* Provided data
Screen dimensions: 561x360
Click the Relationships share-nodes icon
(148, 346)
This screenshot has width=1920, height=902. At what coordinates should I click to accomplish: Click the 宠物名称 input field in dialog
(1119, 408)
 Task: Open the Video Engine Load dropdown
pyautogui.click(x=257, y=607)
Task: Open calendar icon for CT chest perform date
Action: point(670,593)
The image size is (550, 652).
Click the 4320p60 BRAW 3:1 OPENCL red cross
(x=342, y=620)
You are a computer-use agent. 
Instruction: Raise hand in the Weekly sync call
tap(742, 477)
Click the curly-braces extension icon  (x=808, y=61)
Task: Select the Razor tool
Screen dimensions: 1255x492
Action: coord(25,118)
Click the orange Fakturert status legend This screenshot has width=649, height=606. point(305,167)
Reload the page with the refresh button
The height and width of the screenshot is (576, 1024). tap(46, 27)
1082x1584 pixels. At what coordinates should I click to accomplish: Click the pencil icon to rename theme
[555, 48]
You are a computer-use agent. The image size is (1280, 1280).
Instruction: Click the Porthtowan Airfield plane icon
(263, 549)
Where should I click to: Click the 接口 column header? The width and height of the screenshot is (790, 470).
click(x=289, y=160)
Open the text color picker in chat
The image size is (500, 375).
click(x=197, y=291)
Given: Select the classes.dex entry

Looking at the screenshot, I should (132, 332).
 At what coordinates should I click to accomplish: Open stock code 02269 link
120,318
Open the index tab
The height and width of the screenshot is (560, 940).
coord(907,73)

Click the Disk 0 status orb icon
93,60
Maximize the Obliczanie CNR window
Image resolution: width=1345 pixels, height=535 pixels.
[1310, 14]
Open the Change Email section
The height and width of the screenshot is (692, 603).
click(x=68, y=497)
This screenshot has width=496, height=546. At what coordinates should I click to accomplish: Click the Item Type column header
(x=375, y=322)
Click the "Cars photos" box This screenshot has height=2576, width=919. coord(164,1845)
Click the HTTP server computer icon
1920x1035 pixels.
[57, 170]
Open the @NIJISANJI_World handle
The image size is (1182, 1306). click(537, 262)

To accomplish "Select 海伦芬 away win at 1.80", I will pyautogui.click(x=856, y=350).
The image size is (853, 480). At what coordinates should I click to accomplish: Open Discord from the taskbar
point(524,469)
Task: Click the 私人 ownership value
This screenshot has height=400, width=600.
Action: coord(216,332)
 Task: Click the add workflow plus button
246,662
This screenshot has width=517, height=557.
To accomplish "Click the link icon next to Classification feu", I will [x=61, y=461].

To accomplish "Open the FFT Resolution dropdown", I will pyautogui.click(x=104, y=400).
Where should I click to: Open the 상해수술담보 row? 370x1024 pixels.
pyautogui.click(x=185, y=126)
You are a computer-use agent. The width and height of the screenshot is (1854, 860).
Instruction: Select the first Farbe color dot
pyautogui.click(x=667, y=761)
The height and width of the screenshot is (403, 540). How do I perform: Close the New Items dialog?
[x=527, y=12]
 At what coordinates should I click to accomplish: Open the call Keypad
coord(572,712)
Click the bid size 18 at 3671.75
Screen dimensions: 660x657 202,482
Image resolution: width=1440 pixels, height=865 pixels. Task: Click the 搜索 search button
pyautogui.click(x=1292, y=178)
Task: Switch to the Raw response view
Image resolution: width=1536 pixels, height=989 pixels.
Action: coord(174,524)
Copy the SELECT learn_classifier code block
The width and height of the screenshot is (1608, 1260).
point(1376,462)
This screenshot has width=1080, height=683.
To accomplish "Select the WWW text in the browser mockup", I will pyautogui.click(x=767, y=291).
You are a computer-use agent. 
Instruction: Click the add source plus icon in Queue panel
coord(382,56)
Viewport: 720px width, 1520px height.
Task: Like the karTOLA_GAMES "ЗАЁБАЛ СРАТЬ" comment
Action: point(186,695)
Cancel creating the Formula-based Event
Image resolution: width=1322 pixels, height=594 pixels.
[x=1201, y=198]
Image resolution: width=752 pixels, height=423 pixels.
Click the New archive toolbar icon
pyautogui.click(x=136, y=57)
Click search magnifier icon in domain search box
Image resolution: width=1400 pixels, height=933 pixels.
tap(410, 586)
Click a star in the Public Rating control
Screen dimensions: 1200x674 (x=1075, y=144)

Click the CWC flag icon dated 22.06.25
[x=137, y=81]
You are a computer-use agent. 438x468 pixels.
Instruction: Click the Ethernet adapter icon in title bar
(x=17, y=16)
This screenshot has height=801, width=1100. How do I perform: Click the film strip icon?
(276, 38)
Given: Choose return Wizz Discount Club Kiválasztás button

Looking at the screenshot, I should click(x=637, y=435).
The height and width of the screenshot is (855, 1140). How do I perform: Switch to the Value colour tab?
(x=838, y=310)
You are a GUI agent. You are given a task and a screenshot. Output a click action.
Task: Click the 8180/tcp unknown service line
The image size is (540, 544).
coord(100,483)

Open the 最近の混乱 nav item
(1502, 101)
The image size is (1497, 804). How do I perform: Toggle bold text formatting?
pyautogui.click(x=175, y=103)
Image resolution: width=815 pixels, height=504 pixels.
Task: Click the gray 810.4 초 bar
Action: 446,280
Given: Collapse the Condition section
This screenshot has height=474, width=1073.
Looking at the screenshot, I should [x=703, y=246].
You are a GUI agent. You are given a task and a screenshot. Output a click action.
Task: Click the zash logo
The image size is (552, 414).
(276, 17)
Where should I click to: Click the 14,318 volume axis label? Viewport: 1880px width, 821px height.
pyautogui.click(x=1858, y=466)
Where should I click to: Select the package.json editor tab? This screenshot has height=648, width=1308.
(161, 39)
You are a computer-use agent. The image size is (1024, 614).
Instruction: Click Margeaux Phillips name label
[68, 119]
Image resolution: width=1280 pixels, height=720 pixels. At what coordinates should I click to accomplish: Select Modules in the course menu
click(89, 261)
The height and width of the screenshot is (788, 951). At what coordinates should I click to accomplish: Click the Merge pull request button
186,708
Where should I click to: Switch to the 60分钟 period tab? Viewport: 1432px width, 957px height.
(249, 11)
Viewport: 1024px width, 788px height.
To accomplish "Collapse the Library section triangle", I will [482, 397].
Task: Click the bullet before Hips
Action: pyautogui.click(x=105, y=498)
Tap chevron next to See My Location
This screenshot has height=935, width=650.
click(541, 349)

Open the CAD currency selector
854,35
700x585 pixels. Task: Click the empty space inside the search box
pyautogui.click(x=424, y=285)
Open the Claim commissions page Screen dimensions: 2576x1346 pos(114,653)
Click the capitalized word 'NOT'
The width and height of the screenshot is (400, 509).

* Required work
Please transcribe the material above in full, keeping every character intact.

* Result
Screen dimensions: 561x360
Click the Relationships share-nodes icon
(148, 346)
This screenshot has width=1920, height=902. At what coordinates should I click to accomplish: Click the 宠物名称 input field in dialog
(1119, 408)
 Task: Open the Video Engine Load dropdown
pyautogui.click(x=257, y=607)
Task: Open calendar icon for CT chest perform date
Action: point(670,593)
The image size is (550, 652).
Click the 4320p60 BRAW 3:1 OPENCL red cross
(x=342, y=620)
You are a computer-use agent. 
Instruction: Raise hand in the Weekly sync call
tap(742, 477)
Click the curly-braces extension icon  (x=808, y=61)
Task: Select the Razor tool
Screen dimensions: 1255x492
Action: coord(25,118)
Click the orange Fakturert status legend This screenshot has width=649, height=606. point(305,167)
Reload the page with the refresh button
The height and width of the screenshot is (576, 1024). tap(46, 27)
1082x1584 pixels. At what coordinates should I click to accomplish: Click the pencil icon to rename theme
[555, 48]
You are a computer-use agent. The image size is (1280, 1280).
Instruction: Click the Porthtowan Airfield plane icon
(263, 549)
Where should I click to: Click the 接口 column header? The width and height of the screenshot is (790, 470).
click(x=289, y=160)
Open the text color picker in chat
The image size is (500, 375).
click(x=197, y=291)
Given: Select the classes.dex entry

Looking at the screenshot, I should (132, 332).
 At what coordinates should I click to accomplish: Open stock code 02269 link
120,318
Open the index tab
The height and width of the screenshot is (560, 940).
coord(907,73)

Click the Disk 0 status orb icon
93,60
Maximize the Obliczanie CNR window
Image resolution: width=1345 pixels, height=535 pixels.
[1310, 14]
Open the Change Email section
The height and width of the screenshot is (692, 603).
click(x=68, y=497)
This screenshot has width=496, height=546. At what coordinates should I click to accomplish: Click the Item Type column header
(x=375, y=322)
Click the "Cars photos" box This screenshot has height=2576, width=919. coord(164,1845)
Click the HTTP server computer icon
1920x1035 pixels.
[57, 170]
Open the @NIJISANJI_World handle
The image size is (1182, 1306). click(537, 262)

To accomplish "Select 海伦芬 away win at 1.80", I will pyautogui.click(x=856, y=350).
The image size is (853, 480). At what coordinates should I click to accomplish: Open Discord from the taskbar
point(524,469)
Task: Click the 私人 ownership value
This screenshot has height=400, width=600.
Action: coord(216,332)
 Task: Click the add workflow plus button
246,662
This screenshot has width=517, height=557.
To accomplish "Click the link icon next to Classification feu", I will [x=61, y=461].

To accomplish "Open the FFT Resolution dropdown", I will pyautogui.click(x=104, y=400).
Where should I click to: Open the 상해수술담보 row? 370x1024 pixels.
pyautogui.click(x=185, y=126)
You are a computer-use agent. The width and height of the screenshot is (1854, 860).
Instruction: Select the first Farbe color dot
pyautogui.click(x=667, y=761)
The height and width of the screenshot is (403, 540). How do I perform: Close the New Items dialog?
[x=527, y=12]
 At what coordinates should I click to accomplish: Open the call Keypad
coord(572,712)
Click the bid size 18 at 3671.75
Screen dimensions: 660x657 202,482
Image resolution: width=1440 pixels, height=865 pixels. Task: Click the 搜索 search button
pyautogui.click(x=1292, y=178)
Task: Switch to the Raw response view
Image resolution: width=1536 pixels, height=989 pixels.
Action: coord(174,524)
Copy the SELECT learn_classifier code block
The width and height of the screenshot is (1608, 1260).
point(1376,462)
This screenshot has width=1080, height=683.
To accomplish "Select the WWW text in the browser mockup", I will pyautogui.click(x=767, y=291).
You are a computer-use agent. 
Instruction: Click the add source plus icon in Queue panel
coord(382,56)
Viewport: 720px width, 1520px height.
Task: Like the karTOLA_GAMES "ЗАЁБАЛ СРАТЬ" comment
Action: point(186,695)
Cancel creating the Formula-based Event
Image resolution: width=1322 pixels, height=594 pixels.
[x=1201, y=198]
Image resolution: width=752 pixels, height=423 pixels.
Click the New archive toolbar icon
pyautogui.click(x=136, y=57)
Click search magnifier icon in domain search box
Image resolution: width=1400 pixels, height=933 pixels.
tap(410, 586)
Click a star in the Public Rating control
Screen dimensions: 1200x674 (x=1075, y=144)

Click the CWC flag icon dated 22.06.25
[x=137, y=81]
You are a computer-use agent. 438x468 pixels.
Instruction: Click the Ethernet adapter icon in title bar
(x=17, y=16)
This screenshot has height=801, width=1100. How do I perform: Click the film strip icon?
(276, 38)
Given: Choose return Wizz Discount Club Kiválasztás button

Looking at the screenshot, I should click(x=637, y=435).
The height and width of the screenshot is (855, 1140). How do I perform: Switch to the Value colour tab?
(x=838, y=310)
You are a GUI agent. You are given a task and a screenshot. Output a click action.
Task: Click the 8180/tcp unknown service line
The image size is (540, 544).
coord(100,483)

Open the 最近の混乱 nav item
(1502, 101)
The image size is (1497, 804). How do I perform: Toggle bold text formatting?
pyautogui.click(x=175, y=103)
Image resolution: width=815 pixels, height=504 pixels.
Task: Click the gray 810.4 초 bar
Action: 446,280
Given: Collapse the Condition section
This screenshot has height=474, width=1073.
Looking at the screenshot, I should [x=703, y=246].
You are a GUI agent. You are given a task and a screenshot. Output a click action.
Task: Click the zash logo
The image size is (552, 414).
(276, 17)
Where should I click to: Click the 14,318 volume axis label? Viewport: 1880px width, 821px height.
pyautogui.click(x=1858, y=466)
Where should I click to: Select the package.json editor tab? This screenshot has height=648, width=1308.
(161, 39)
You are a computer-use agent. The image size is (1024, 614).
Instruction: Click Margeaux Phillips name label
[68, 119]
Image resolution: width=1280 pixels, height=720 pixels. At what coordinates should I click to accomplish: Select Modules in the course menu
click(89, 261)
The height and width of the screenshot is (788, 951). At what coordinates should I click to accomplish: Click the Merge pull request button
186,708
Where should I click to: Switch to the 60分钟 period tab? Viewport: 1432px width, 957px height.
(249, 11)
Viewport: 1024px width, 788px height.
To accomplish "Collapse the Library section triangle", I will [482, 397].
Task: Click the bullet before Hips
Action: pyautogui.click(x=105, y=498)
Tap chevron next to See My Location
This screenshot has height=935, width=650.
click(541, 349)

Open the CAD currency selector
854,35
700x585 pixels. Task: Click the empty space inside the search box
pyautogui.click(x=424, y=285)
Open the Claim commissions page Screen dimensions: 2576x1346 pos(114,653)
Click the capitalized word 'NOT'
The width and height of the screenshot is (400, 509).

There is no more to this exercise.